I get a lot of questions from folks who want to install their tailgate lids with an angle grinder rather than the jig-saw I typically recommend.
They both work just fine, covered here are instructions for instal with an angle grinder, check the 60 series installation for the jig saw method.

So, my buddy Matts truck had been coated on the interior with a heavy layer of LineX, it would have made a mess to use the plasma cuter like I normally do at my shop, so I took the opportunity to document an angle grinder cut and install.

Angle grinders work just fine and are probably a bit faster, they are not my first recommendation for a few reasons though:
There is a lot more chance of screwing up, they can be very dangerous (most people use cheap cut-off wheels from Harbor Freight that are even more dangerous and work like crap), the grinder will throw sparks all over your truck and make a bit more of a mess and I’ve had customers slip and cut through the outer skin. (I find that would be hard to do, but keep it in mind)

There are benefits though:
It’s faster.
They cut through the reinforcing ribs a bit easier.
Ummm… I guess that is about it though.


So, on to the pics:

Here is Matt putting the finishing touches on our blanket fort.
With the sparks flying around from the grinder it’s a good idea to cover up the back of the truck, including the glass.
You can see here I have the lift gate closed and behind the liftgate I put a piece of cardboard, this really helps keep the inside of the truck clean. The cardboard that your lid comes wrapped in works great for this.


You can see the cardboard here as well.
Pull the access covers like normal, good idea to remove the foam blocks so they don’t melt and make a mess.


Drop the template into place and pin it with a few bolts.
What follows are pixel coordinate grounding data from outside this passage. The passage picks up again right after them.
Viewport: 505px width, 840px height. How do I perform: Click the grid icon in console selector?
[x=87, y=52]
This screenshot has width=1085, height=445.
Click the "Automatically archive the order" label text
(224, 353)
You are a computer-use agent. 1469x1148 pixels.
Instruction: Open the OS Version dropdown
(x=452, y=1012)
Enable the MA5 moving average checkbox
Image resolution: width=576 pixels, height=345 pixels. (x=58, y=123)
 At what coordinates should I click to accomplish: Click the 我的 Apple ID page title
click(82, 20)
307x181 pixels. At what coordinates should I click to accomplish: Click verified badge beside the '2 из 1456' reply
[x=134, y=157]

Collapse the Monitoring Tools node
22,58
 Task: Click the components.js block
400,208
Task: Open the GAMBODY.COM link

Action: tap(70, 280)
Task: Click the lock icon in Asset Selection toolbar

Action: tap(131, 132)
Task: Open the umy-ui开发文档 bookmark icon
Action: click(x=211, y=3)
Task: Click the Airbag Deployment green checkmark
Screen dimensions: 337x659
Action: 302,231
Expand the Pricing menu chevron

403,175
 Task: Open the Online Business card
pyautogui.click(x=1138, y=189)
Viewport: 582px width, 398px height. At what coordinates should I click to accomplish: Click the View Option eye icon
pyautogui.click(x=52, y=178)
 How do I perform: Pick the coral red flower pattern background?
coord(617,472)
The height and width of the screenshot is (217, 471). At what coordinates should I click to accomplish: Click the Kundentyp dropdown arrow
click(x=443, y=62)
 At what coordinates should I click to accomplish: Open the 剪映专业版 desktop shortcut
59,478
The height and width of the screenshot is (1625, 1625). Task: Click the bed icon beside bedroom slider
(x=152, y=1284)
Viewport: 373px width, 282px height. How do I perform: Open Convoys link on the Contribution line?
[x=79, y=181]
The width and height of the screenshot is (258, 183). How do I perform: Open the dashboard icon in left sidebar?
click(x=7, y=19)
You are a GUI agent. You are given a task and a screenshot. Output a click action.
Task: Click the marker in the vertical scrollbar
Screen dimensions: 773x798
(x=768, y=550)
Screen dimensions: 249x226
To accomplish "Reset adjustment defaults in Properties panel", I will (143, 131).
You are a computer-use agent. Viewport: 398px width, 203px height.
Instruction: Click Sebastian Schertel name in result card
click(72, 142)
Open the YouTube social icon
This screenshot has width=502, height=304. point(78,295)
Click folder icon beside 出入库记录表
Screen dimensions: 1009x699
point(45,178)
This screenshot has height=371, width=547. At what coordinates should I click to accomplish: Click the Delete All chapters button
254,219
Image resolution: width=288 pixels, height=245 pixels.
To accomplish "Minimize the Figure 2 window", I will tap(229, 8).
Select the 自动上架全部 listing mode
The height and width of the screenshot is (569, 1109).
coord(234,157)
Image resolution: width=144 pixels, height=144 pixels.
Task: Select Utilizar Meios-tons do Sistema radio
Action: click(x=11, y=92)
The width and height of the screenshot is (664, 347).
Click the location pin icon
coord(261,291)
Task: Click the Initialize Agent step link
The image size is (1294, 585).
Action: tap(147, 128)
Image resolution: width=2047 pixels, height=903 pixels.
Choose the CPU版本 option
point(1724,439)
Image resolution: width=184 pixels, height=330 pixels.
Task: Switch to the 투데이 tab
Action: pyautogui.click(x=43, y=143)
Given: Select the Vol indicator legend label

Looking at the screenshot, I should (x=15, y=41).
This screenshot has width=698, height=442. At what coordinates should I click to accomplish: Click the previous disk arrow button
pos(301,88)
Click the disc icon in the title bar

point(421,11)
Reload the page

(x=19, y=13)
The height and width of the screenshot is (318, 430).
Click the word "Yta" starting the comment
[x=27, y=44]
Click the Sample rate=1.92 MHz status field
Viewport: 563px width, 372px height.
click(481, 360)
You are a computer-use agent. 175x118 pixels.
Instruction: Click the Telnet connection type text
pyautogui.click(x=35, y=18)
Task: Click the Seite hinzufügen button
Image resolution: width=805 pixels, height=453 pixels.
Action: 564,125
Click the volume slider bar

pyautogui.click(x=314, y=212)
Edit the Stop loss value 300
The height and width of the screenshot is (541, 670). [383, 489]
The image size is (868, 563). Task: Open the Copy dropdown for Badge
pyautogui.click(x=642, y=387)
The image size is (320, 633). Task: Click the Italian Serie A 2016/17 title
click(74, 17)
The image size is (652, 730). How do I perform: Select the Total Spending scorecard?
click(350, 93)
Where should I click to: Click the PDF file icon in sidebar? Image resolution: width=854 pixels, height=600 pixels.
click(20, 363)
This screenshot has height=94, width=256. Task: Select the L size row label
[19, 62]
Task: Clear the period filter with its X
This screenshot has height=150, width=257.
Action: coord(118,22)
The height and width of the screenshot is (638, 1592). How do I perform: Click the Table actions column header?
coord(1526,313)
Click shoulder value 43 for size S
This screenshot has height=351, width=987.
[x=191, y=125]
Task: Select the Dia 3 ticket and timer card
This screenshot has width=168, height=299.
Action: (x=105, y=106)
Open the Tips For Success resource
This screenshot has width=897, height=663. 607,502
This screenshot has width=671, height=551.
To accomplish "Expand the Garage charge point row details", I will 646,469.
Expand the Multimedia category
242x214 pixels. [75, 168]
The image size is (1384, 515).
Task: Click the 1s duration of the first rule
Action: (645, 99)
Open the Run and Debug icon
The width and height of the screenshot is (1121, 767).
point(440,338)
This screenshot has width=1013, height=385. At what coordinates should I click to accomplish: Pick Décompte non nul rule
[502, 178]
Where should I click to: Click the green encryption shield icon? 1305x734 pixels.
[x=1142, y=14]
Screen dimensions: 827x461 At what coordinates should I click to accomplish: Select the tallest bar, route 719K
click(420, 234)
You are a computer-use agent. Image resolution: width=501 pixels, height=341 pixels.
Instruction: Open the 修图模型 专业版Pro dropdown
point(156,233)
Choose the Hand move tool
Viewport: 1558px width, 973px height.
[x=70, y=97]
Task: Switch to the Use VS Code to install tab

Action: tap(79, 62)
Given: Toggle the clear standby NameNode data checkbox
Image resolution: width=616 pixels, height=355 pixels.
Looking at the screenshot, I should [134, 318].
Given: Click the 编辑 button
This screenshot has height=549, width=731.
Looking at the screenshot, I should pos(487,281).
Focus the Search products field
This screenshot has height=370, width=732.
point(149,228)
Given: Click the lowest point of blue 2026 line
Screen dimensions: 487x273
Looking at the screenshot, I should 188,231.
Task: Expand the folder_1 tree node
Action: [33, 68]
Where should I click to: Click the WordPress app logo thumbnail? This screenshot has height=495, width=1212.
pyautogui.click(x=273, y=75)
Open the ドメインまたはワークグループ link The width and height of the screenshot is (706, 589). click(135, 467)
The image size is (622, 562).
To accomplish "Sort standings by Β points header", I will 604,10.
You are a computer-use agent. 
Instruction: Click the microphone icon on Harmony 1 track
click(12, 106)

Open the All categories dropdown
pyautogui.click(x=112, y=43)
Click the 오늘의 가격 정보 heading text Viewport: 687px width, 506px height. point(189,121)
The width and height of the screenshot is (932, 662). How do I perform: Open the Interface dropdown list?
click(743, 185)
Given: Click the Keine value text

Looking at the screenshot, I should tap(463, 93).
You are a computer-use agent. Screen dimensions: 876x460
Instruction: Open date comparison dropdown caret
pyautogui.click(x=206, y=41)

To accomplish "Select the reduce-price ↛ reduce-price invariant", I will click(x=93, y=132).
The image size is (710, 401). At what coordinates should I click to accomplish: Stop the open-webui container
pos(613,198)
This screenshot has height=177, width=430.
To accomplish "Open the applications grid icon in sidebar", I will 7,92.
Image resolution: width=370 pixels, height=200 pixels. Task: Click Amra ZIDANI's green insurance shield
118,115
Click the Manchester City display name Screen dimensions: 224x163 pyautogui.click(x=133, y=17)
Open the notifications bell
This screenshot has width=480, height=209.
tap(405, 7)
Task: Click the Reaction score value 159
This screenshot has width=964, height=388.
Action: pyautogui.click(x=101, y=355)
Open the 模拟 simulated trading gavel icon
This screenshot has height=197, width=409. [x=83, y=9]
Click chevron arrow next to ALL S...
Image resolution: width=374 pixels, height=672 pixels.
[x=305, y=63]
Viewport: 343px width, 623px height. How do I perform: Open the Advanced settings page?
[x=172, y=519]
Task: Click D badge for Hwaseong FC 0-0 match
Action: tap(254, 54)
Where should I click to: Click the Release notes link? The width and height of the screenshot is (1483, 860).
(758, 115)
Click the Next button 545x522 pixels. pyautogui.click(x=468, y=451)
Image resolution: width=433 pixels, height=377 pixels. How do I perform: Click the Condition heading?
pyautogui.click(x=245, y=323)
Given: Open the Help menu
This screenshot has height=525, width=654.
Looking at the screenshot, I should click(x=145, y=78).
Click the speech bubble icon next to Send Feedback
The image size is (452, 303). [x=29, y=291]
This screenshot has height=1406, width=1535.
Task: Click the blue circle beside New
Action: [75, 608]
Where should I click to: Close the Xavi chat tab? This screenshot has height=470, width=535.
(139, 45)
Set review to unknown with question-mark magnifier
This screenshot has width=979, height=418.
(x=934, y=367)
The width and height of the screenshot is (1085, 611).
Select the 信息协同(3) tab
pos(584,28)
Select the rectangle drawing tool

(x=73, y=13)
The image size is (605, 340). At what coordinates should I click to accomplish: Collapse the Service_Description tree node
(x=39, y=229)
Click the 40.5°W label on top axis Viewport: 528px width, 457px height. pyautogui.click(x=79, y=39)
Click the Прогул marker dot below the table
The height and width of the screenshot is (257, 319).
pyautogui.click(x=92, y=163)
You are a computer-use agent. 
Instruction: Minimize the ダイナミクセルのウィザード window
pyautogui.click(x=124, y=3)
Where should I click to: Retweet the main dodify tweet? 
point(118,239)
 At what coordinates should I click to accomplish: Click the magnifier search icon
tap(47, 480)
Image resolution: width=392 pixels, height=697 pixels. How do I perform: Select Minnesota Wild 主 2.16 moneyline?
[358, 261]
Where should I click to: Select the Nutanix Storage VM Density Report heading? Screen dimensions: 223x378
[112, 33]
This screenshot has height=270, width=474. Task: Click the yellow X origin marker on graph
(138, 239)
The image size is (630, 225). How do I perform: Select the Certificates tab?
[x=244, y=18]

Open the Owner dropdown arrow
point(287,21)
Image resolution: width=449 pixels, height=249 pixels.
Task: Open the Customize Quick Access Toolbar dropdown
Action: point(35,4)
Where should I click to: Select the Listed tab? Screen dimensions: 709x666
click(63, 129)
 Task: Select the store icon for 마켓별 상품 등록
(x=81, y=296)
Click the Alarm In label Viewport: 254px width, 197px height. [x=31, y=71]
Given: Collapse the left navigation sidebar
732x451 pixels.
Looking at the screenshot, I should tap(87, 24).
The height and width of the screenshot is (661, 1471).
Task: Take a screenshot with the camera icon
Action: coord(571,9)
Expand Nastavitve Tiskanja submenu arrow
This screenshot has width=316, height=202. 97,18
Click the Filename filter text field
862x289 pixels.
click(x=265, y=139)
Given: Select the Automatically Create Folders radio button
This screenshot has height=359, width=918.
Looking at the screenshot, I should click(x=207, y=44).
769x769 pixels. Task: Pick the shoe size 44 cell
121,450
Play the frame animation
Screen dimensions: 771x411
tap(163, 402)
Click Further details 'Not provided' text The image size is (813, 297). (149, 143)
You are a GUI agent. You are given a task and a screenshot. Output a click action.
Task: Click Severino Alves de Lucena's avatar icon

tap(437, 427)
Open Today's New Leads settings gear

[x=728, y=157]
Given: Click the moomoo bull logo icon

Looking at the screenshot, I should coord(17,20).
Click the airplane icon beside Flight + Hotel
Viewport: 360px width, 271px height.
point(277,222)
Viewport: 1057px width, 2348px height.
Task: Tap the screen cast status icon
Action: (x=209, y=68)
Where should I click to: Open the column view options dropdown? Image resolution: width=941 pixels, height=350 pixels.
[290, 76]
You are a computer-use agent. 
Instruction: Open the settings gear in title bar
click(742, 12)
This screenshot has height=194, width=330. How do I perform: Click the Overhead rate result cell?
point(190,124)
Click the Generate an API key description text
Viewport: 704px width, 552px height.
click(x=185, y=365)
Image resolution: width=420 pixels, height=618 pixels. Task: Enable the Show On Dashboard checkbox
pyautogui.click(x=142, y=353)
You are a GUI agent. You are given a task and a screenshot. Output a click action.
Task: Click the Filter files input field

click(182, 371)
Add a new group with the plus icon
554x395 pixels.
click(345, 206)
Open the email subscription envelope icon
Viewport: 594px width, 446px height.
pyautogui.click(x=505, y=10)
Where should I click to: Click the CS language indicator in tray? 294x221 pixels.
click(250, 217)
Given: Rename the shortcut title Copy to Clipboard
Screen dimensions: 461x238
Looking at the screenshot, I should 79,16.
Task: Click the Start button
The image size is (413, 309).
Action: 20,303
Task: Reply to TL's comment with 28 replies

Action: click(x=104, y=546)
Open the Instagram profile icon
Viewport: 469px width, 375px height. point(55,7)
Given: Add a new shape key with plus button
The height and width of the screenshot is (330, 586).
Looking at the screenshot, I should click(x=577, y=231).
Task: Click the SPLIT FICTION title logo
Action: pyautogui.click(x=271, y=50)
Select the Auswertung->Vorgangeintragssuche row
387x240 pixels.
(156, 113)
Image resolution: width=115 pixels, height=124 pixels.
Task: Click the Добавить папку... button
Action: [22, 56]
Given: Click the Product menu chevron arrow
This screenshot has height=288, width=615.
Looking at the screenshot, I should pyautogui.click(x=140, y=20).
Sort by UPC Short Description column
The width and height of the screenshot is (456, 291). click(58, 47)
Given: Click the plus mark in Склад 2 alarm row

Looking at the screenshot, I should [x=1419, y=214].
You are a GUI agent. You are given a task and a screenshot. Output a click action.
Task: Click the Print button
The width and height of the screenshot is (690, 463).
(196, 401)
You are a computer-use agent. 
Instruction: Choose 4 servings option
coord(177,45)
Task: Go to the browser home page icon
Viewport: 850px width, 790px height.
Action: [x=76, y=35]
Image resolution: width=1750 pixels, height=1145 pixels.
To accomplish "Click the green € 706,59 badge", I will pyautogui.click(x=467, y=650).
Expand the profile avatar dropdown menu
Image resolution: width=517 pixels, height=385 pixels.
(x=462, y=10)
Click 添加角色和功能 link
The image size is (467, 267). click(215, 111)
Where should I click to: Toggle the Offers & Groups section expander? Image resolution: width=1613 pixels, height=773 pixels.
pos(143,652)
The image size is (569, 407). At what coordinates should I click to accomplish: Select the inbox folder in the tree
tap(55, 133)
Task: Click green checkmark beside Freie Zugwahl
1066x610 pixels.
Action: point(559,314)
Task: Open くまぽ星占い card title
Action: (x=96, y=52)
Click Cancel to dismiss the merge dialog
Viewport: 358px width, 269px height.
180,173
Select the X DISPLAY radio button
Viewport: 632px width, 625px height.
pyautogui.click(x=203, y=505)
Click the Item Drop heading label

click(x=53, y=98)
Hopefully this is pretty self-explanatory:




The trace:
Think of this ahead of time, if your truck is dark, you might want to make sure you have a light colored marker. Light colored truck; sharpie works just fine.


The Cut:
I’ve already removed the wire clip that holds the license plate light wire to the inside surface of the tailgate and we are ready to cut.
Face shield:
Wear one. You will be using the cutoff wheel on the vertical, if you bind it up and it cracks apart there will be shrapnel flying right at your face. In most cases goggles are just fine, but not here.


Note the disks, these are high quality cutting disks, they are thin and very strong, they are not from Harbor Freight. I don’t care if your grinder is from HF, but do yourself a favor and buy good wheels.


Just follow the line:


The inside corner can not be a square cut or else you will come too close to the bolt hole, as you go along and wear down your cutting wheel, use the smaller diameter of the worn out wheel to do an angle cut on that corner, this will let you keep the cut nice and small.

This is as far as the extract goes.